RECORD EXCERPTS
##########
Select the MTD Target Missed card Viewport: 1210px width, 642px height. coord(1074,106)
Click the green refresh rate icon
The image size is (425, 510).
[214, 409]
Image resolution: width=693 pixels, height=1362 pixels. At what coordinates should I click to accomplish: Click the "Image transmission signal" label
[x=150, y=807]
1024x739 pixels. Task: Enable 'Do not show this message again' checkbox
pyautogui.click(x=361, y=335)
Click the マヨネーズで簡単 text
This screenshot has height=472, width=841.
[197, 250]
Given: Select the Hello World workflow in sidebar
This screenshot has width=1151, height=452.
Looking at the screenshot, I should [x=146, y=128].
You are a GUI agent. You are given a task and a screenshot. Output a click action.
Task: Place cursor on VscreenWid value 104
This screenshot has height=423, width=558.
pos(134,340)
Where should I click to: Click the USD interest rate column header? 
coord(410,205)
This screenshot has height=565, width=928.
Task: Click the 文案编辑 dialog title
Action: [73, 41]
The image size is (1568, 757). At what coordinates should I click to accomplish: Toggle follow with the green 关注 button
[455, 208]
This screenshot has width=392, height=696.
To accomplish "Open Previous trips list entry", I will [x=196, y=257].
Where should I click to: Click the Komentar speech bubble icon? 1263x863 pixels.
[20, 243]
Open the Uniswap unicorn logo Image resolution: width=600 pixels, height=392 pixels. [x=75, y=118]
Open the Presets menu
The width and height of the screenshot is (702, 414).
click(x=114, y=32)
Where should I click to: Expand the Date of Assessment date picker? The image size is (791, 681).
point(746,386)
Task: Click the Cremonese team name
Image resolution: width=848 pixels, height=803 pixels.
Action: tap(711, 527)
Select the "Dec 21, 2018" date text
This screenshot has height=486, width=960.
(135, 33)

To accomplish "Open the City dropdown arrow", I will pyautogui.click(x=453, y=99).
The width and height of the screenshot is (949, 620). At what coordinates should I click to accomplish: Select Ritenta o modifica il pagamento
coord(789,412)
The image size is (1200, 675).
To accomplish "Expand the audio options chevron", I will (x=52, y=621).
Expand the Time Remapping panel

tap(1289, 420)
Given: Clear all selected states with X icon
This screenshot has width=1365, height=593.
##########
WHAT YOU WILL DO
Work out how many lines of the listing above include "text". Answer with the number and nothing more.

EXERCISE SOLUTION
2